Here is where it gets interesting. The images served out of the S3 buckets are largely JPEGs. If these images a modern format, the data transfer size would be much smaller. According to a compression study by Google, webp can reduce the size of a JPEG by 25-34%. If the JPEGs were converted to webp, the data transfer size would be reduced to somewhere between 6.76TB to 7.68TB, which means our transfer cost would fall between $402.12 and $456.96.

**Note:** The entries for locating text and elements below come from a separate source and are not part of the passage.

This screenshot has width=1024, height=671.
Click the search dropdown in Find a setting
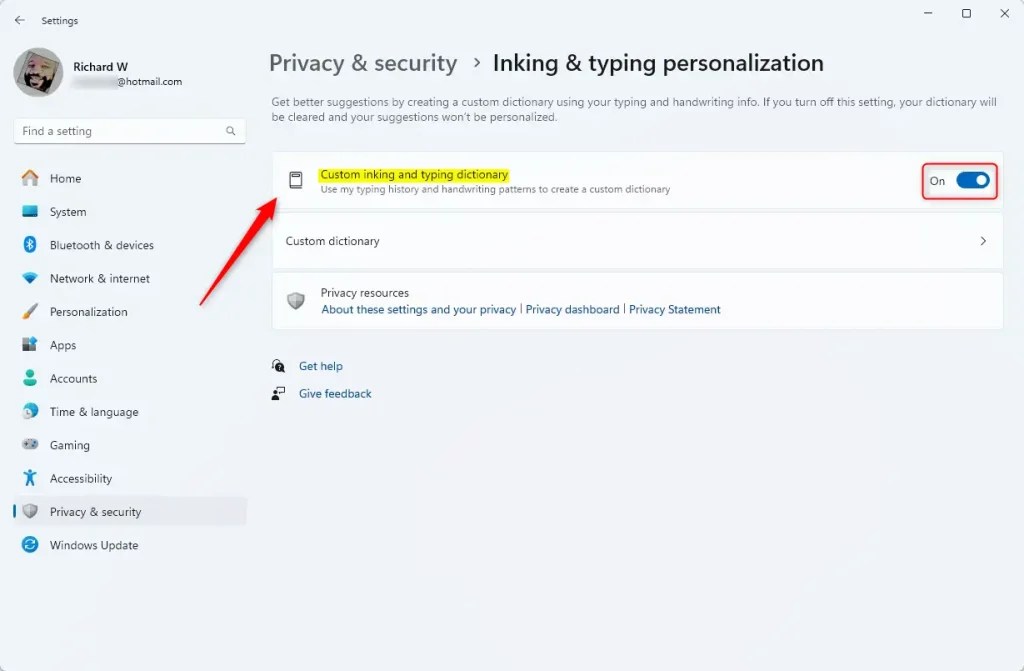pyautogui.click(x=229, y=131)
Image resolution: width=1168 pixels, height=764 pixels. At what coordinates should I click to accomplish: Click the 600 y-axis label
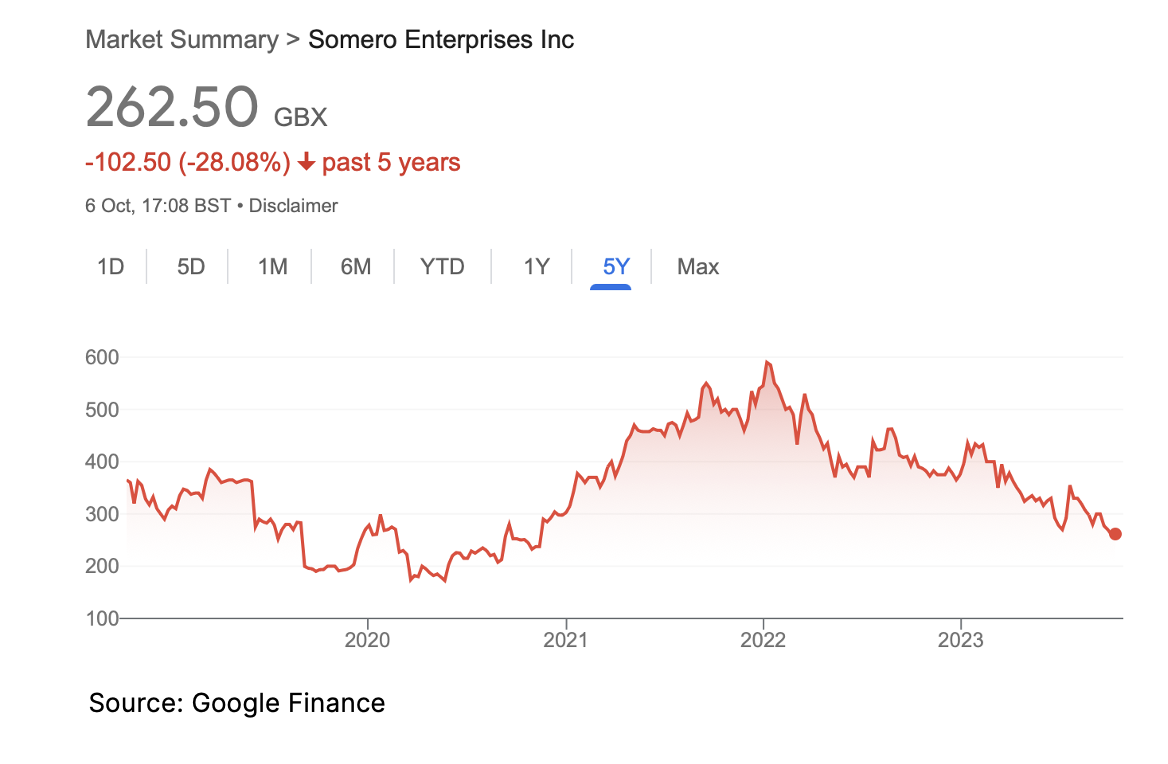point(102,357)
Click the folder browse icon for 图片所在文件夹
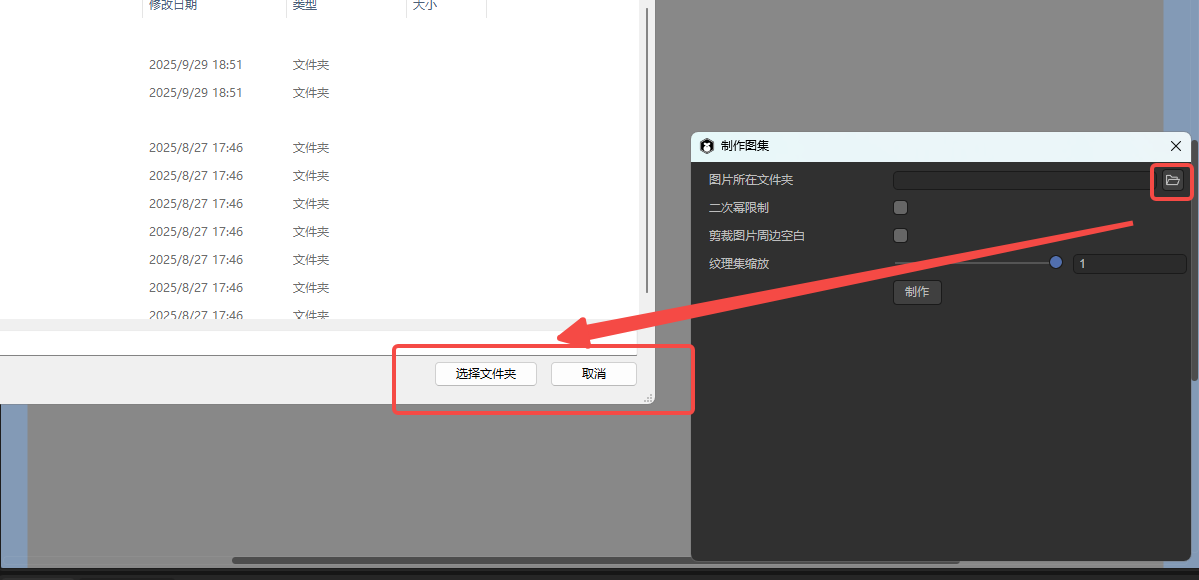This screenshot has height=580, width=1199. 1172,180
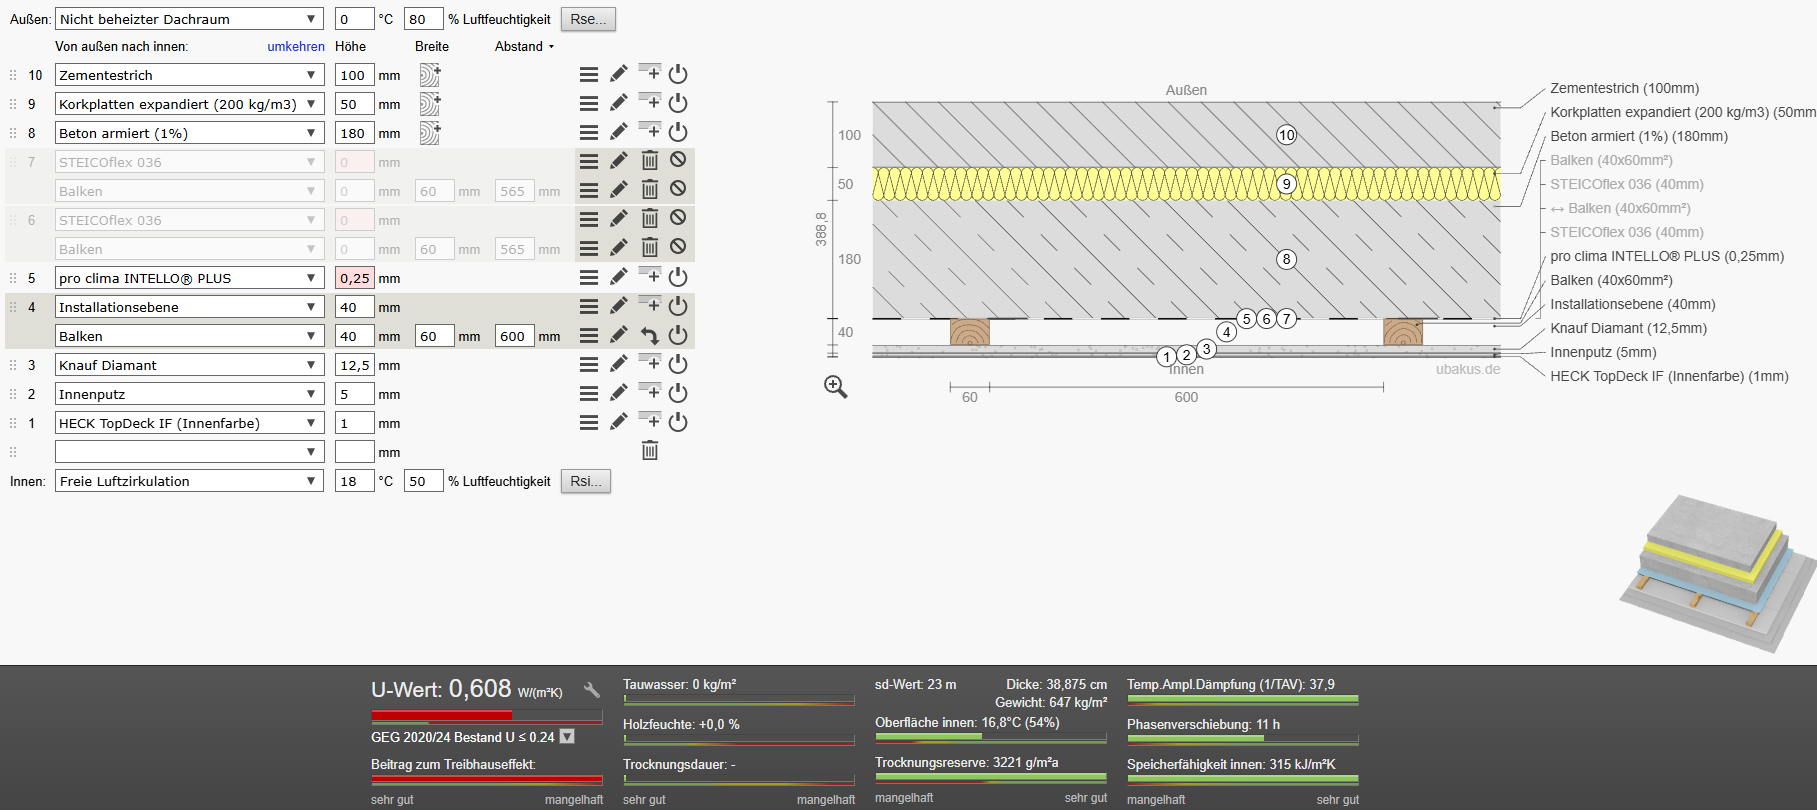Open hamburger menu for Knauf Diamant layer
The height and width of the screenshot is (810, 1817).
pyautogui.click(x=589, y=364)
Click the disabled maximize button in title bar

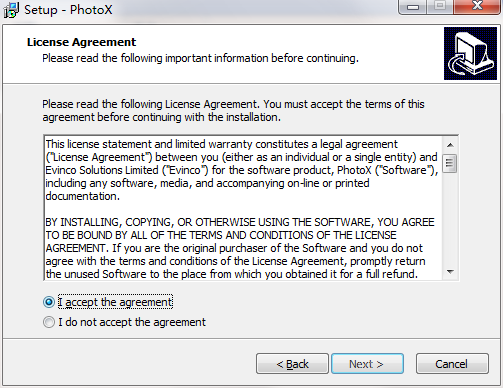click(440, 6)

The service to convert the image and store them would incur some additional fees, so it would be worth exploring how this might impact overall costs.

Overall plan

Breaking it down into smaller steps, the implementation plan looks like this:

  1. Create new Cloudfront distribution and limit it to Price Class 100.
  2. Replace S3 urls with Cloudfront. This will still be better performance than serving everything out of us-east-1 because it's closer to the users and uses HTTP/2
  3. Once images are served with Cloudfront, purchase a security savings bundle to reduce costs.
  4. Evaluate price class options for performance-vs-cost optimization.
  5. Create service for on-the-fly webp conversion with Lambda@edge (optional)

Conclusion

As with anything that is pay-per-use, you should verify this on your own for your exact situation to avoid unexpected expenditures and not take what I found as a universal solution. In my case, it ended up being a worthwhile endeavor because I have a path to reduce the data transfer cost by as much as 56%, while providing a better, more performant service for our users to consume.

The cost savings example above is precisely why giving engineers chances to investigate and experiment is something that every business should do.